卵巢癌是女性生殖系统恶性肿瘤,且预后较差,对女性患者的生命造成严重威胁。虽然80%的卵巢癌患者对以铂类为主的一线化疗方案敏感,但复发率高达60%以上;并且,其中大部分患者在一线化疗后会出现继发的耐药,而卵巢癌的耐药导致化疗药物无法对卵巢癌细胞进行有效的杀伤和抑制,进而导致病情恶化[13-14]。卵巢癌化疗耐药的机制研究也成为近年来研究的热点和难点[15]。

RES是重要的植物抗毒素,广泛存在于葡萄、虎杖及蓝莓等植物中,具有保护心血管系统、抗氧化、抗炎、抗过敏、抗病原微生物、保肝、抗癌等多种药理作用[16-17]。研究表明,RES通过诱导结肠癌细胞内线粒体介导的凋亡,抑制Wnt/β-连环素(β-catenin)信号通路下游蛋白的表达,对结肠癌的治疗具有积极作用[18]。RES通过丝氨酸苏氨酸激酶/核因子-κB(Akt/NF-κB)信号通路抑制了骨肉瘤干细胞标志物CD133的表达,介导信号转导及转录激活因子3(STAT3)信号通路对骨肉瘤干细胞发挥杀伤作用[19]。此外,RES协同DDP促进线粒体中细胞色素C的释放从而增加肿瘤细胞凋亡[20]。本研究通过CCK-8和EdU实验发现,RES联用DDP可以明显抑制SKOV3/DDP的增殖作用。同时,流式细胞术结果显示,RES+DDP组的细胞凋亡率明显升高。提示RES在逆转SKOV3/DDP细胞DDP耐药中的作用具有良好的应用前景。

miR是在真核生物中发现的一类内源性的具有调控功能的非编码RNA[9],主要通过参与基因的转录后调控来实现对靶基因的表达调节。目前,已有大量的研究结果表明,miR在动植物生长发育、机体疾病的发生与发展等领域中备受关注。

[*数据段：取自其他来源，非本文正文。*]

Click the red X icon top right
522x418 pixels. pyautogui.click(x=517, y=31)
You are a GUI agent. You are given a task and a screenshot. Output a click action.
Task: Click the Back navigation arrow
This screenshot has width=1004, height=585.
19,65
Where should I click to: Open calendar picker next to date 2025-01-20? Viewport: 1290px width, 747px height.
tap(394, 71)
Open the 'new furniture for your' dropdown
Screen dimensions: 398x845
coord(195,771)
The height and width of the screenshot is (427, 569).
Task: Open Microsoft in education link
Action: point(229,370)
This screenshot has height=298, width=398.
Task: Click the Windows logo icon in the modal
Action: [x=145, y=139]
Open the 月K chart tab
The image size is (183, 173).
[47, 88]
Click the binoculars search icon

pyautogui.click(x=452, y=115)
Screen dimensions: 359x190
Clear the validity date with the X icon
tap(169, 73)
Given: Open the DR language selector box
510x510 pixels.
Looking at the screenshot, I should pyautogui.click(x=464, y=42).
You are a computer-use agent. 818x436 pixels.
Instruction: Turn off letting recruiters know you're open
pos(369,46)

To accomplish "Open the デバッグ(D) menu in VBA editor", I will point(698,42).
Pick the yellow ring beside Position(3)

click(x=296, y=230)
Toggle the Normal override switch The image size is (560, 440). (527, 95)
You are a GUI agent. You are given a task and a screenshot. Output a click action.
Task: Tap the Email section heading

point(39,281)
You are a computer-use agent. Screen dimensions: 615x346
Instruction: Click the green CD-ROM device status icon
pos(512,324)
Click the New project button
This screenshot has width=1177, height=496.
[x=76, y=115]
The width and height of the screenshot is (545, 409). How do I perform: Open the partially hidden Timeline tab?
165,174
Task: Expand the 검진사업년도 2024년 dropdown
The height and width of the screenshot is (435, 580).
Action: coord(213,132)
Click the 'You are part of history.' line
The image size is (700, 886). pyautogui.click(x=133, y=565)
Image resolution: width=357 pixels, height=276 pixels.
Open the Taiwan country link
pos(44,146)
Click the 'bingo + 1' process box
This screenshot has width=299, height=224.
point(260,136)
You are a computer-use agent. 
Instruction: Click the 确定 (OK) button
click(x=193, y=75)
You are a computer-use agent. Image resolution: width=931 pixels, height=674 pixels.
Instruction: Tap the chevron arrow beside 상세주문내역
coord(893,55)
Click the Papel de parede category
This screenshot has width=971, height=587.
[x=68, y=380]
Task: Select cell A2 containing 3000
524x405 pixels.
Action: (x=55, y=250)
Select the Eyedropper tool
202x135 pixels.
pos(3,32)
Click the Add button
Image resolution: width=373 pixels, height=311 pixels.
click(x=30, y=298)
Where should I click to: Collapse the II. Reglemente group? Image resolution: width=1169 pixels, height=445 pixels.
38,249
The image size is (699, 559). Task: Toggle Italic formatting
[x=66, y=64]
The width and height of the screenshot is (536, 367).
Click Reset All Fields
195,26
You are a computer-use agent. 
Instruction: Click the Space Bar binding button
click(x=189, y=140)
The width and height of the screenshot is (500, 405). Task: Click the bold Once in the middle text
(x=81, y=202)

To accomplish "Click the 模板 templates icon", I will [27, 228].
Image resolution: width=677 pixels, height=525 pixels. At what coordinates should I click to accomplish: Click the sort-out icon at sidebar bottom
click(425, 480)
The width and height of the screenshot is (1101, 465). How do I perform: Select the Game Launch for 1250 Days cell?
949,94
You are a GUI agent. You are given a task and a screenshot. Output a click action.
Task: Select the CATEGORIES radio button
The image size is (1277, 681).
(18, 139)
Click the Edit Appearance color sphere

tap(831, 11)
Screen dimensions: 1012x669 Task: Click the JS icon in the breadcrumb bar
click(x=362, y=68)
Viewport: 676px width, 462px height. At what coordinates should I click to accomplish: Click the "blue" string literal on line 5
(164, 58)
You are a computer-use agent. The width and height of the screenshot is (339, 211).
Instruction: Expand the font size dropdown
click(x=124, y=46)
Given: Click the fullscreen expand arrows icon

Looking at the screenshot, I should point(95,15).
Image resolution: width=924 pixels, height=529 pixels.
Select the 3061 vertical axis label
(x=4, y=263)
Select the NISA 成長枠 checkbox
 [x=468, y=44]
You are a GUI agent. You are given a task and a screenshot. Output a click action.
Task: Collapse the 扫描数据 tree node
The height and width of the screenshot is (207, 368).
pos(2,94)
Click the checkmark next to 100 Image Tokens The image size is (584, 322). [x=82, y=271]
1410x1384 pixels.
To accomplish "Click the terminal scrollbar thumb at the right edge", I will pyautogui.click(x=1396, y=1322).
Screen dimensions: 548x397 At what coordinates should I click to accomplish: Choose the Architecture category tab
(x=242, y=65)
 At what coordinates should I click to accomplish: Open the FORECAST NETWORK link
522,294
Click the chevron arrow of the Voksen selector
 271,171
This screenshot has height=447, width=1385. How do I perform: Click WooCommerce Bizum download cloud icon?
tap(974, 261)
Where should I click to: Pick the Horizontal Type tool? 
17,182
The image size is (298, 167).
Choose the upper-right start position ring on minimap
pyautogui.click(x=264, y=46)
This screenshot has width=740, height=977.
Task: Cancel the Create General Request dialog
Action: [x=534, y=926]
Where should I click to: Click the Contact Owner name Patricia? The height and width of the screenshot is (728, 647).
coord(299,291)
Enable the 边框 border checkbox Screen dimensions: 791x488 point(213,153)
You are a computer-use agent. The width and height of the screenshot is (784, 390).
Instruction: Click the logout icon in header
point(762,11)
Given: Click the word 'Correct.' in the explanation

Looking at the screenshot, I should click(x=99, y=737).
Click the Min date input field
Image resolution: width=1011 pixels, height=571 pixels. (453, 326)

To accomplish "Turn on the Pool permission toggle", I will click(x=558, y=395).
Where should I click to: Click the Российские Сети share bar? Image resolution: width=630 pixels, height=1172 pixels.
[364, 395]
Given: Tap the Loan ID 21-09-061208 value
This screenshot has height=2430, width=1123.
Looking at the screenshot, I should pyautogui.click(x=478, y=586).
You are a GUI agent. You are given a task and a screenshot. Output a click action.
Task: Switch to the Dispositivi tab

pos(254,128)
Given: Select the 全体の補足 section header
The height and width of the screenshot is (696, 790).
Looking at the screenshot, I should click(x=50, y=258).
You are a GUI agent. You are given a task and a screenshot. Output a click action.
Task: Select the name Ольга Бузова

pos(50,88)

研究报道,在乳腺癌中转染miR-34a明显抑制多柔比星耐药的MCF-7/A细胞的增殖、侵袭、迁移并诱导其凋亡[21]。而miR-214通过靶向卵巢癌中的第10号染色体同源缺失性磷酸酶-张力蛋白基因(PTEN)导致细胞存活和DDP耐药[22]。此外,研究发现miR-340在DDP耐药的肝细胞癌(HCC)细胞中明显下调,外源性miR-340表达可抑制核因子E2相关因子(Nrf2)表达,促进HepG2/DDP细胞的DDP敏感性[23]。然而,miR-361-3p在卵巢癌中与DDP敏感性之间的关系尚不明确。本研究发现,RES可上调SKOV3/DDP细胞中miR-361-3p的表达。进一步转染miR-361-3p抑制剂显示,可以明显逆转RES协同DDP的肿瘤杀伤作用。这提示miR-361-3p可能是RES逆转SKOV3/DDP细胞耐药的潜在靶标。

MAPK信号途径是细胞内重要的信号转导通路之一,参与细胞的生长、发育、分化、凋亡等一系列细胞生理活动,且与肿瘤细胞的DDP耐药性有关。有研究显示,MAPK信号通路抑制剂可抑制宫颈癌细胞增殖作用,并增强其DDP药物敏感性[24]。采用U0126抑制MAPK/ERK信号通路后,MCF-7/TAMR和T47D/TAMR细胞的增殖速度明显减缓,逆转了乳腺癌细胞对他莫昔芬的耐药性[25]。为进一步探讨RES协同DDP对SKOV3/DDP的耐药分子机制,使用Western blot检测了MAPK/ERK信号通路中ERK1/2、p-ERK1/2、P38及p-P38蛋白表达水平。结果显示,RES联用DDP明显降低ERK1/2和P38蛋白的磷酸化水平,抑制了MAPK/ERK信号通路的激活。这揭示了RES逆转DDP对SKOV3/DDP细胞耐药的潜在分子机制。

综上所述,RES能通过上调miR-361-3p水平而降低卵巢癌耐药细胞SKOV3/DDP的耐药性,从而抑制细胞增殖并诱导细胞凋亡,进一步分析RES可抑制MAPK/ERK信号通路的活化。未来的研究除了着眼于分子水平上探索细胞自噬与肿瘤的关系,还应密切关注细胞自噬的临床应用。由于细胞自噬对不同肿瘤细胞的耐药性影响不同,所以在实际应用中还需要做大量的临床前期实验,以期望做到针对不同的肿瘤细胞选用不同的治疗策略,从而避免对正常细胞及组织的损伤。RES联合DDP治疗有望应用于卵巢癌治疗研究领域,从而逆转卵巢癌细胞的耐药性,提高卵巢癌临床治疗效果。